» What is being asked: Please reproduce the entries exactly as they appear below, but not the pictures.

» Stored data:
*** Begin section ***
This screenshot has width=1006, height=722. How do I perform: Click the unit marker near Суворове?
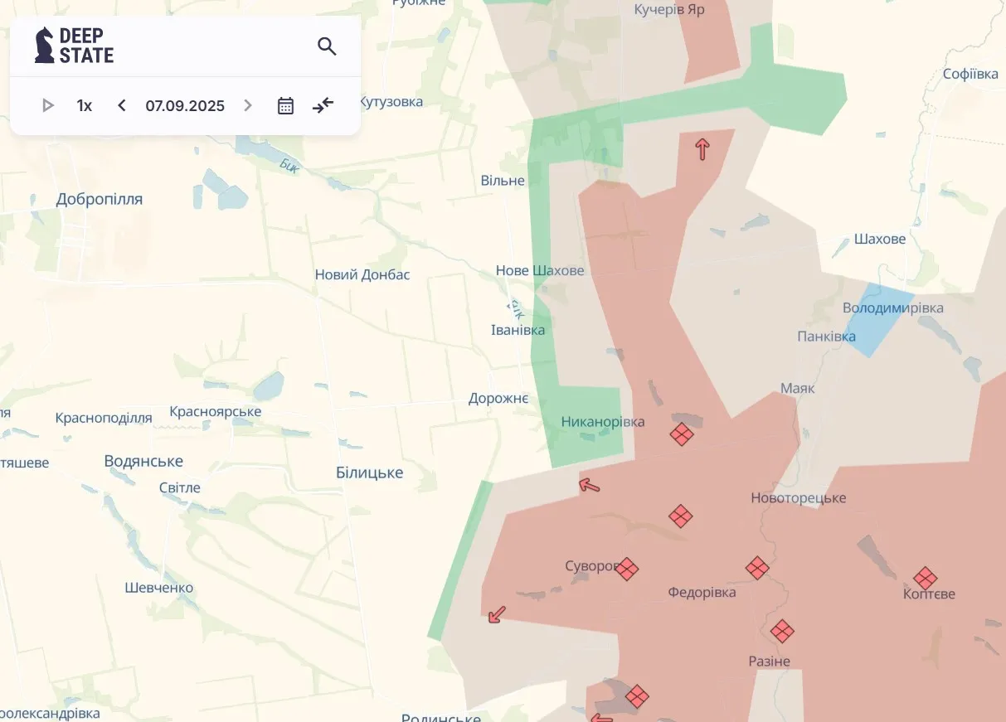tap(627, 569)
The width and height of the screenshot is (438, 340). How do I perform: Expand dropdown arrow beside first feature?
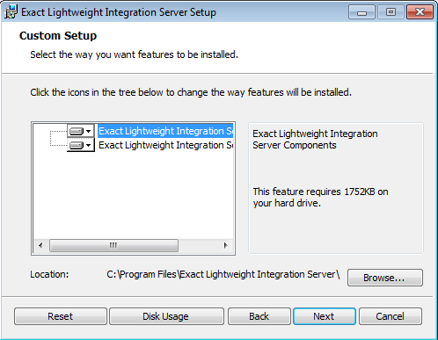(89, 131)
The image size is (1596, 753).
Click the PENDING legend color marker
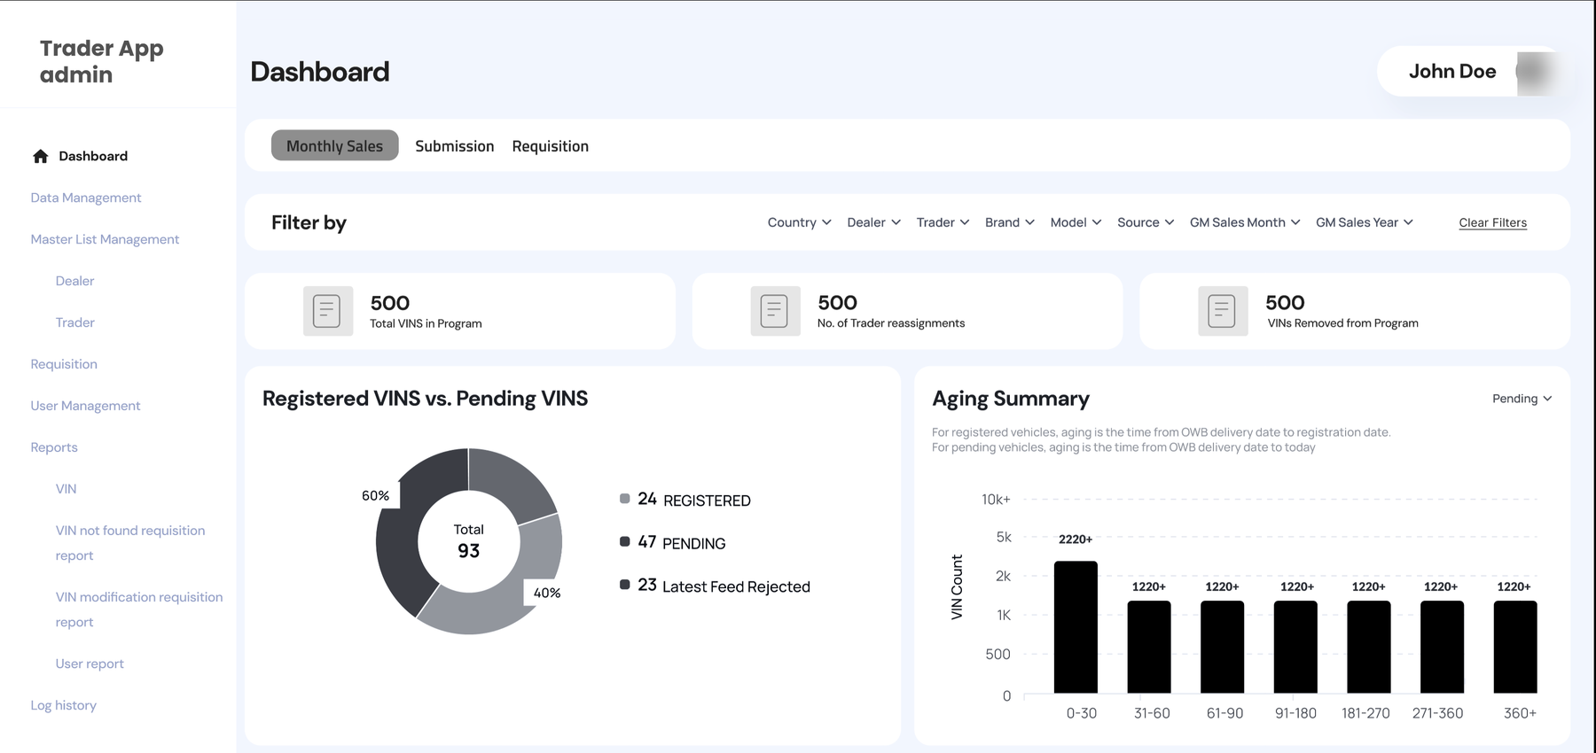(624, 541)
*** End section ***
» Your solution:
This screenshot has width=1006, height=722. How do I perform: Click the unit marker near Суворове?
tap(627, 569)
The width and height of the screenshot is (438, 340). How do I perform: Expand dropdown arrow beside first feature?
(89, 131)
The image size is (1596, 753).
Click the PENDING legend color marker
(624, 541)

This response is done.